Anyway, cheer up! At least you don't work on the corridor of ennui, where this afternoon holds the heady promise of a morale raising talk from Le Grand Chef de Londres, who will be explaining to us, with interesting verbal gymnastics, how lay offs and pay cuts are A Very Good Thing For Everyone. I am preparing the corporate twaddle bingo cards and cultivating an expression of studied neutrality as I type.
I do not claim to be immune from a touch of Seasonal Homicidal Disorder. I have had my own moments recently, particularly as I stand in the back yard in the rain in shoes with holes in, trying to explain to Oscar that the CFO would like him to crap in the minute fenced off area he created this weekend out of baler twine and sticks, as the idiot dog whimpers in confusion and tries to shelter under my coat, before running off on a trajectory that defies the laws of the physical universe to trail shit around the house. Or as I run for my tram and my shoe falls off, leaving me with one wet foot, no dignity and an overwhelming desire to grind the smirking tram driver's face to a pulp as he speeds off leaving me weeping in a puddle. Or as I wait, bat ears twitching, for the cries of "SHAKASS! Putain de chien!" so I can dash to the rescue, detergent wipes to the ready, to erase the traces of Oscar's latest crimes. Or as I search the house high and low for a functioning pencil sharpener, six yoghurt pots, a picture of a juvenile sand warbler and a fragment of the thighbone of Christ to assist in the gulag's latest homework request. I am going to draw a veil over Sunday's visit to the swimming pool. I think we have all suffered enough.

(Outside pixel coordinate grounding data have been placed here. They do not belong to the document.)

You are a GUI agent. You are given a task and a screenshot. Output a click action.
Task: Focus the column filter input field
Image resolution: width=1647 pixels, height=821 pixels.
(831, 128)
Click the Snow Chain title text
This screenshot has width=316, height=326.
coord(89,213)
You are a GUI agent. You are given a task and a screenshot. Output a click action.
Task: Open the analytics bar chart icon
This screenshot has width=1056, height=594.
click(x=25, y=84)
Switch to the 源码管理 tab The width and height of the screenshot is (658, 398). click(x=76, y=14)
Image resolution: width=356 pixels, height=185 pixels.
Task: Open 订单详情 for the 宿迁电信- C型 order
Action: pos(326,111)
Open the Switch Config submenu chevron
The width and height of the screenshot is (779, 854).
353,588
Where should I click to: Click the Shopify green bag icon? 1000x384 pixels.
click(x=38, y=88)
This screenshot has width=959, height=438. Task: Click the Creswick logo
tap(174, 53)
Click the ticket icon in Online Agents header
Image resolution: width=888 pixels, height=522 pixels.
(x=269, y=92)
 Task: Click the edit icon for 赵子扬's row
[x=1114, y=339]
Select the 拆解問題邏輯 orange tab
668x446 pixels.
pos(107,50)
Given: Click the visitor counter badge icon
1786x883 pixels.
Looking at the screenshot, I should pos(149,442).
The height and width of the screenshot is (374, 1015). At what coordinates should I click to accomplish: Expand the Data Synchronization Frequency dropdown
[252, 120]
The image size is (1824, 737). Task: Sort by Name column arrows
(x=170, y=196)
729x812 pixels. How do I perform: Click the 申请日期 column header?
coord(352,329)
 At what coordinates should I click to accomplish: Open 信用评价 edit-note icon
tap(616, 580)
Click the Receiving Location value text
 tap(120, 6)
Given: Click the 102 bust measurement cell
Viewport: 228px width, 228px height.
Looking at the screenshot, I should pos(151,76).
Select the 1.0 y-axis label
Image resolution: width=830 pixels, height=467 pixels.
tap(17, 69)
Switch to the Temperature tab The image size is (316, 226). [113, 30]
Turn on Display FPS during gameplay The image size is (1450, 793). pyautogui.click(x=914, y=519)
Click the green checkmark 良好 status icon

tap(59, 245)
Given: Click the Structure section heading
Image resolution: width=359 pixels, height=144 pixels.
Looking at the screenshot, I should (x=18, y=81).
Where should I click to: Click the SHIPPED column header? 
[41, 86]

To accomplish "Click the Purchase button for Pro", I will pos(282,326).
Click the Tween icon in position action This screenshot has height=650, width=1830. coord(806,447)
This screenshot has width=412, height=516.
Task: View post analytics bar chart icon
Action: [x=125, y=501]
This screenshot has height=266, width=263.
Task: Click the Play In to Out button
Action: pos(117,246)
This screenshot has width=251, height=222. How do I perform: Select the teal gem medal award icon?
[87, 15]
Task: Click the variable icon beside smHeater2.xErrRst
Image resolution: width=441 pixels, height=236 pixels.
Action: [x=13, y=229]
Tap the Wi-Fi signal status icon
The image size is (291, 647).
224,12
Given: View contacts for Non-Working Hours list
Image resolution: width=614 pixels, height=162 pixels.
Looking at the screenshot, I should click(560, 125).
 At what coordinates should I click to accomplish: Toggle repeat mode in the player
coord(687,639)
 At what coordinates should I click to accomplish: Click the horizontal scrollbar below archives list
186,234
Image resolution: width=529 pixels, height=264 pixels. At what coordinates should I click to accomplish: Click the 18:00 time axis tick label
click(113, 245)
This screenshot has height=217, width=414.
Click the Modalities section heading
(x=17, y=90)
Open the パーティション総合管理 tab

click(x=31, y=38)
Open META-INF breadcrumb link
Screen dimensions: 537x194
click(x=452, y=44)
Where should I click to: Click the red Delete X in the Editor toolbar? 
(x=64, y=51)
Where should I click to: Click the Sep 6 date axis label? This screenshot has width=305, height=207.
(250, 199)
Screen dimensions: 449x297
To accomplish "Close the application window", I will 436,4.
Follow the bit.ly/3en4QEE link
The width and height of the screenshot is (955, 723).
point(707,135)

Yes. I too feel the strain. I have been spending no money, barely leaving the house, and subsisting on credit crunch gruel and freezer scrapings. We are all out of DVDs and having to watch repeats of Grand Designs and the French tv news. After France 2 gave us twenty minutes of minute, village by village coverage of the ravages of a slightly windy day last night, I am nearing breaking point. I know that virtue is supposedly its own reward, but you know what? I want an actual reward. Maybe a pygmy hippo. Or some Sergio Rossi platforms.
How are you getting through the long dark night? Books, films, food, sex, crime, pulling your own fingernails out? Help me out. Help us all out. It's starting to sleet and I've just had to disguise an involuntary sob as a hiccup so the eurozombies don't start asking awkward questions..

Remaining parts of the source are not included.